* _Try it_:
Find the line containing "Instruction: Open the cloud upload icon" in the records below. Copy exactly that line and each one after it, ending at the line containing "You are a computer-use agent. This", and nothing more.

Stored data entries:
:::
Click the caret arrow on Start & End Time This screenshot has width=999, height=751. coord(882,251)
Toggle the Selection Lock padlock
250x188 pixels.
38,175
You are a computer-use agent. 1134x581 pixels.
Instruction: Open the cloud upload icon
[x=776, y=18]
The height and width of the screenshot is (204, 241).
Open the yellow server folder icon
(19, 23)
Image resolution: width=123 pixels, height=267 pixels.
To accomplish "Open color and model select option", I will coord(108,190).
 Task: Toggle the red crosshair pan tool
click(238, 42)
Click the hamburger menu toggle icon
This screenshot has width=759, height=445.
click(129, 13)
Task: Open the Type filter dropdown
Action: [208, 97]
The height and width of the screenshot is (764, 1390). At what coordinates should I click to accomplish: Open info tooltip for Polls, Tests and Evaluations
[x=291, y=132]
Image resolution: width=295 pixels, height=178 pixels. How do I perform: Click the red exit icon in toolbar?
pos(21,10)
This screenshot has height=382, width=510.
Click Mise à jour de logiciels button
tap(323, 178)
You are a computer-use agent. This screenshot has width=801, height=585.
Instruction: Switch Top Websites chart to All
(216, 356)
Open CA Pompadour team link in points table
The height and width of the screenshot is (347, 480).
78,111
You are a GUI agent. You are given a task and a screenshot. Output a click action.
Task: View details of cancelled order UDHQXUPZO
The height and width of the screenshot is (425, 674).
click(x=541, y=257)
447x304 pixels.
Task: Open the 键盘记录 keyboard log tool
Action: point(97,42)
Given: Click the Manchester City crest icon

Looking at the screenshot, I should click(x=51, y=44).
:::
* _Task answer_:
Instruction: Open the cloud upload icon
[x=776, y=18]
The height and width of the screenshot is (204, 241).
Open the yellow server folder icon
(19, 23)
Image resolution: width=123 pixels, height=267 pixels.
To accomplish "Open color and model select option", I will coord(108,190).
 Task: Toggle the red crosshair pan tool
click(238, 42)
Click the hamburger menu toggle icon
This screenshot has width=759, height=445.
click(129, 13)
Task: Open the Type filter dropdown
Action: [208, 97]
The height and width of the screenshot is (764, 1390). At what coordinates should I click to accomplish: Open info tooltip for Polls, Tests and Evaluations
[x=291, y=132]
Image resolution: width=295 pixels, height=178 pixels. How do I perform: Click the red exit icon in toolbar?
pos(21,10)
This screenshot has height=382, width=510.
Click Mise à jour de logiciels button
tap(323, 178)
You are a computer-use agent. This screenshot has width=801, height=585.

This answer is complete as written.